begin

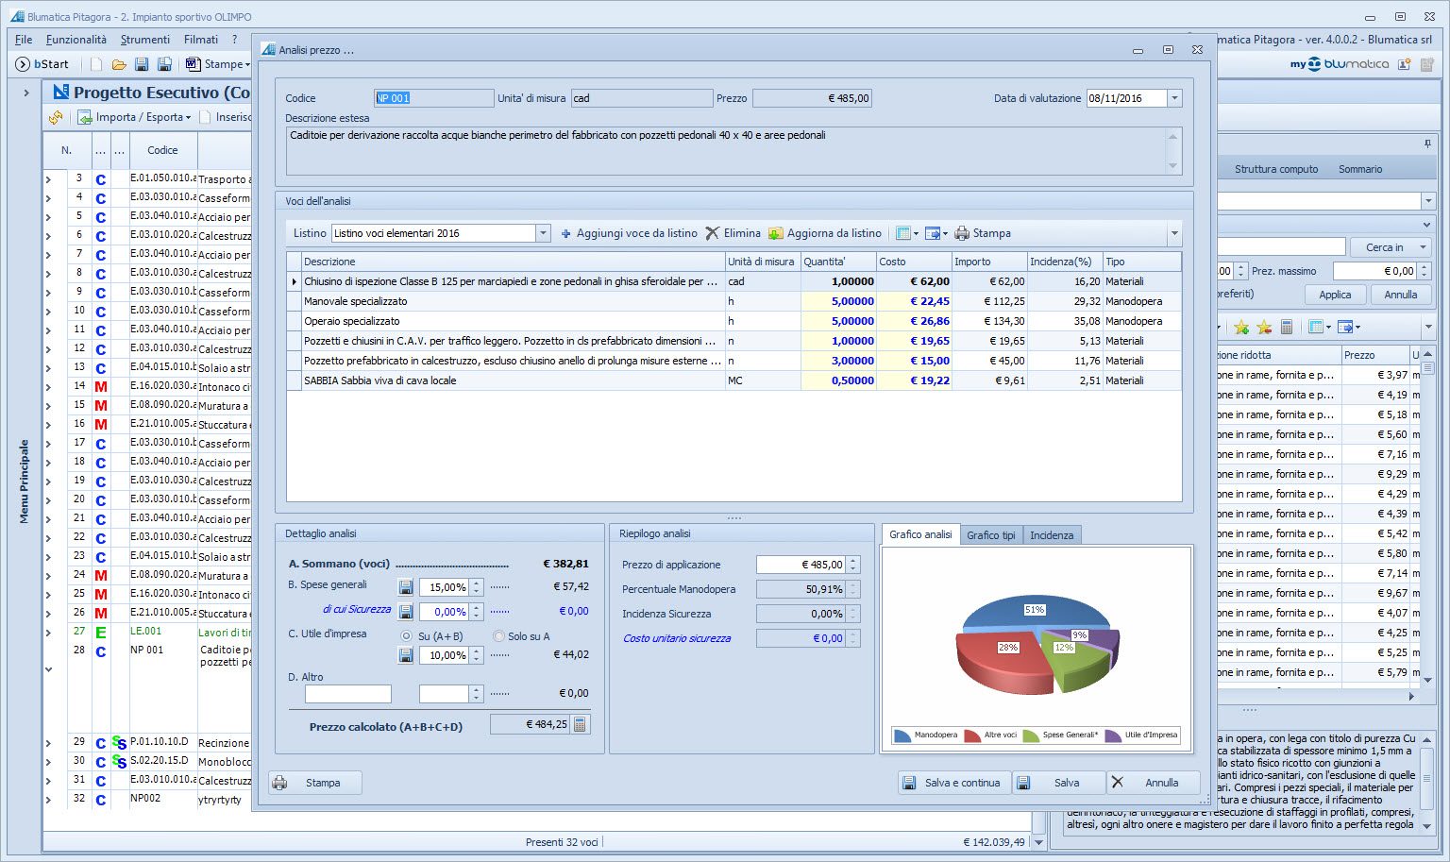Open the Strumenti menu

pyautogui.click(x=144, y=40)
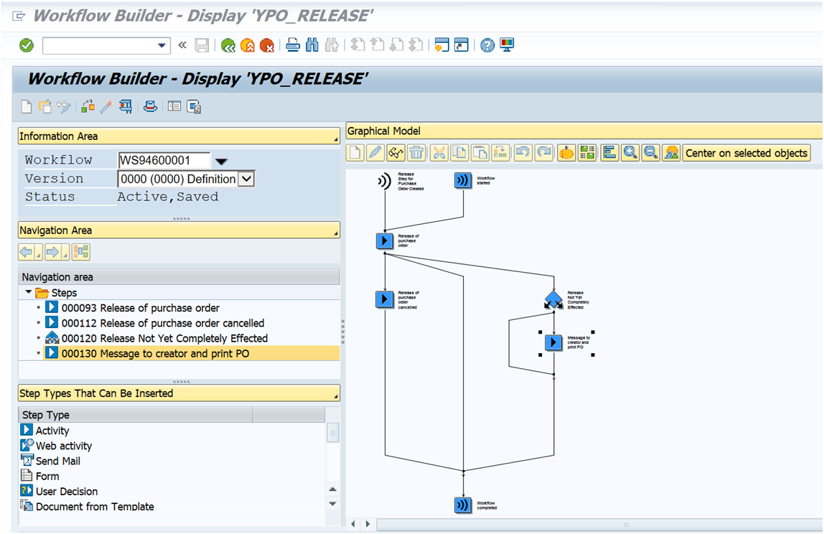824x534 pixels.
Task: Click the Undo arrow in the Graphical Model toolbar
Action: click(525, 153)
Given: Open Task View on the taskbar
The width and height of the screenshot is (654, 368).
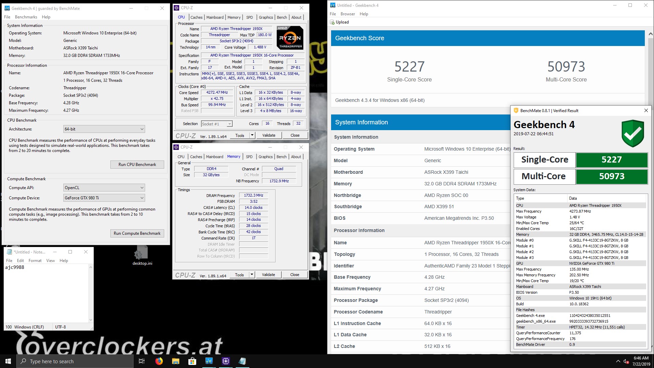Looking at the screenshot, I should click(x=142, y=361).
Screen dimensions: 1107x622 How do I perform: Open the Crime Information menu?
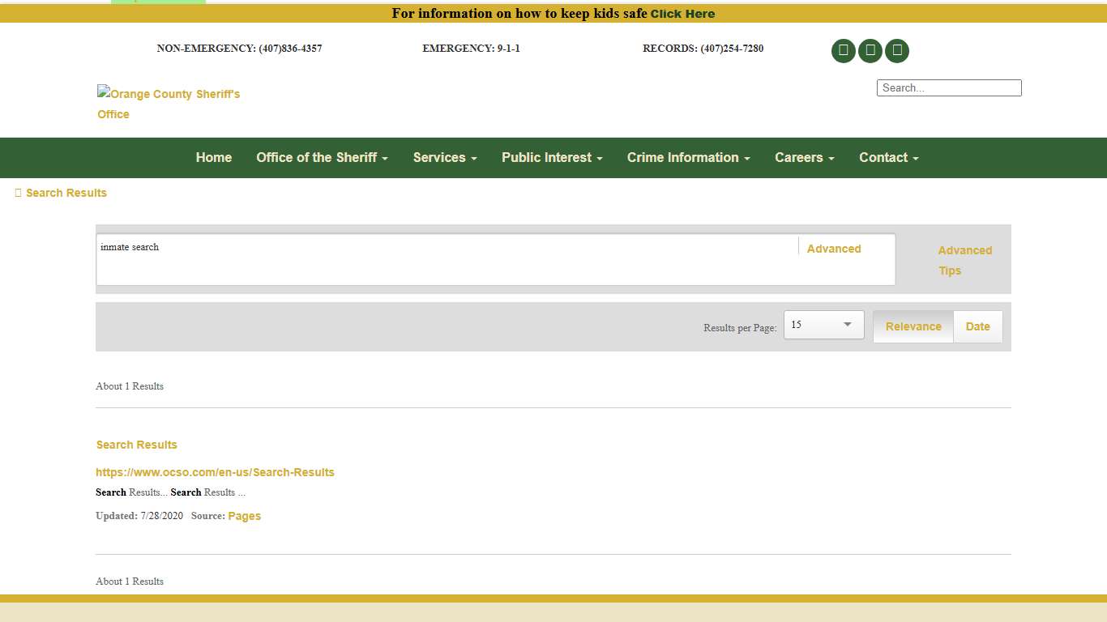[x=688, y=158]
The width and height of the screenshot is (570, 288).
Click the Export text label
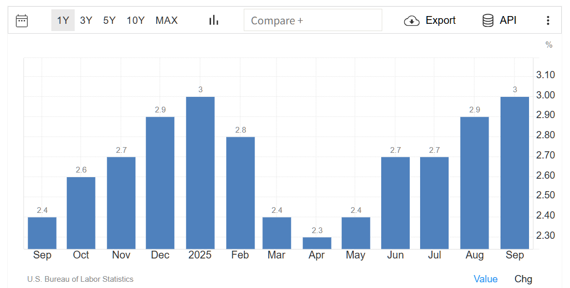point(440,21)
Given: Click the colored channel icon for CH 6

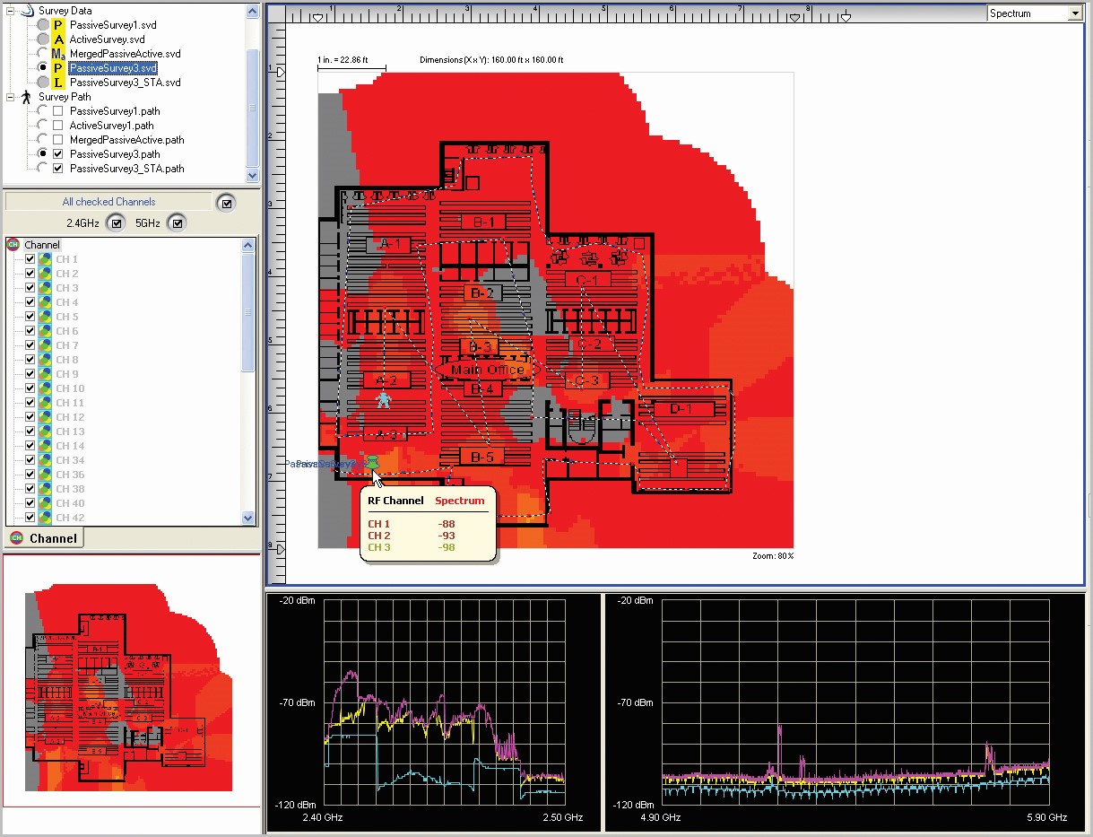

end

**Written problem**
Return each line from the entries above that contains the word "width".

**Complete response**
The width and height of the screenshot is (654, 368).
The width and height of the screenshot is (570, 288).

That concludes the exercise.